Strengthening Security for Connected Medical Devices

By Santhosh Nair

Santhosh Photo

Three years ago an article in the New England Journal of Medicine reported that computer hackers could gain wireless access to implanted pacemakers and shut them off, or reprogram defibrillators to deliver fatal jolts of electricity. This generated an avalanche of press worldwide about the hidden risks of medical devices, followed by requisite hand-wringing from politicians and promises of stiffer regulations. For this and other reasons, makers of medical devices have been steadily increasing their focus on security. They realize that the threat is far broader than a hacked ICD. Embedded software is part of everything from CT scanners to imaging systems to intensive-care ventilators. And the fact is, the rapid growth in the number, the intelligence, and the interconnectedness of medical devices has created an upward spiral in security threats. 

Just a few examples:

? Diagnostics, therapy, and imaging devices are connected in the Hospital Imaging System (HIS), and a vulnerability in any one device puts the entire HIS at higher risk.

? In the United States, hackers have been able to glean personal patient data by eavesdropping on signals from wireless radios embedded in implants. 

? Security experts are worried that hackers might go after the medical devices designed to deliver medicine. In 2010, Dr. Tadayoshi Kohno and William Maisel of the Cardiovascular Institute of Beth Israel Deaconess Medical Center in Boston called for the FDA to regulate and work with medical device manufacturers to stop potential security breaches in a wide range of wireless devices.

? In Australia, the computer dispatch system for an ambulance service was infected by a virus, forcing staff to shut it down. As a result, health officials had to revert to coordinating the state’s paramedics and ambulances via a manual paper-based system—putting lives at risk.

Equally alarming, security exploits are being perpetrated by a new breed of hackers. It’s not just smart kids trying to breach a firewall for sport anymore. Professional, well-funded groups—including organized crime, government agencies, and terrorist cells—are attempting to crack into secure networks, access sensitive information, and alter the behavior of critical systems, causing physical harm to equipment and potentially putting lives at risk.

These security concerns have resulted in the formation of the Medical Device Innovation, Safety and Security Consortium (MDISS), a non-profit organization created earlier this year which aims to advance computer risk management practices.  The consortium is focused on optimizing the relationship between the quality of healthcare and the process of assessing and ensuring that devices and systems are secure.

For the developers of medical devices, two things have become crystal clear: first, tackling the emerging security challenges is an urgent imperative; and second, solving security issues can create significant competitive advantages. 

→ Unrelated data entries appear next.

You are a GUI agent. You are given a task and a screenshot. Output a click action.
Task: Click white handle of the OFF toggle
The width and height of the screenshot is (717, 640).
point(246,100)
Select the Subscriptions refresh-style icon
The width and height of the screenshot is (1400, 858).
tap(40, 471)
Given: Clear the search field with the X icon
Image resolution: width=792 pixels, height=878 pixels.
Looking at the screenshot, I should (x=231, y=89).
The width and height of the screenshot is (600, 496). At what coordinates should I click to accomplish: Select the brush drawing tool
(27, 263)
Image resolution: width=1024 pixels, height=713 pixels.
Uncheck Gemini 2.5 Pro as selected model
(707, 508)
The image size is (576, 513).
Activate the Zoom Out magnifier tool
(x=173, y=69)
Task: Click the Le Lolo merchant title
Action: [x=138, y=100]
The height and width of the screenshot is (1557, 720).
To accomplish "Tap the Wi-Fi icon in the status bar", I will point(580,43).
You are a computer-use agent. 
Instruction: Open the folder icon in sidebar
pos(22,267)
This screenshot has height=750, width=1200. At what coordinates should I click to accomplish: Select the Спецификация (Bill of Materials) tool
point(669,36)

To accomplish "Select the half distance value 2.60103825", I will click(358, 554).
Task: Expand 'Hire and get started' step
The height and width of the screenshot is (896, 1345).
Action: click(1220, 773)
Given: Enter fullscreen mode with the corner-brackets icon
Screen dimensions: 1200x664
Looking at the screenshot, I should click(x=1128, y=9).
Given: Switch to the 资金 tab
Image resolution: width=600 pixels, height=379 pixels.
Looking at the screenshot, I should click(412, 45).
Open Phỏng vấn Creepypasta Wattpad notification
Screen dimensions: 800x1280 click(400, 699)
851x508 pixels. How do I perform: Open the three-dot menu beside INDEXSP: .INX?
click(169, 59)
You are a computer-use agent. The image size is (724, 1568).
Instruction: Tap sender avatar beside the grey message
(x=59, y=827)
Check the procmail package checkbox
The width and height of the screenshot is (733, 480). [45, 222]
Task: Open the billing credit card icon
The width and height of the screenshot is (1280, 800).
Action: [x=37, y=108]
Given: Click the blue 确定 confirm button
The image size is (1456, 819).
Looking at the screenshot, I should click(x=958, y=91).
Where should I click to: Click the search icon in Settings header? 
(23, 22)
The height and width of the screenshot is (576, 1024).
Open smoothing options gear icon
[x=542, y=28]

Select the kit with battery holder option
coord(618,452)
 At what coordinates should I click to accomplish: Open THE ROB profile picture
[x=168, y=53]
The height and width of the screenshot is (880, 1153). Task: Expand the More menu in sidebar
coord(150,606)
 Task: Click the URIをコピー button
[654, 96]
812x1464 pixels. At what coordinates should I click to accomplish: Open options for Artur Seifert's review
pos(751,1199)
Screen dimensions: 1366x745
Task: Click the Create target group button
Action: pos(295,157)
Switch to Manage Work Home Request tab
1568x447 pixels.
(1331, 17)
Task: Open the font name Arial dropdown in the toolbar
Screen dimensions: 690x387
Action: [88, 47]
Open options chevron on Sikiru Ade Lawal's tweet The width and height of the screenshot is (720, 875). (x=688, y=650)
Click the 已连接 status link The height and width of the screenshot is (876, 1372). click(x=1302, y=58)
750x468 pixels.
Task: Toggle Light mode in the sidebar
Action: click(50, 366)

That is why medical device developers are now taking a more holistic approach to device security. Development teams are considering security issues at every layer of the development stack: the hardware platform, the virtualization technology, the operating system, the network stack or other communications middleware, the packets of data being sent across the network, and the applications.

By taking a platform perspective to security, and by harnessing the efficiencies of cyber-security-certified components, medical device developers can cut development costs and timeframes while actually decreasing overall security risks. That signals more than a paradigm shift for embedded developers—it’s a true transformation that will result in more secure medical devices and stronger financial results for development firms and the healthcare industry.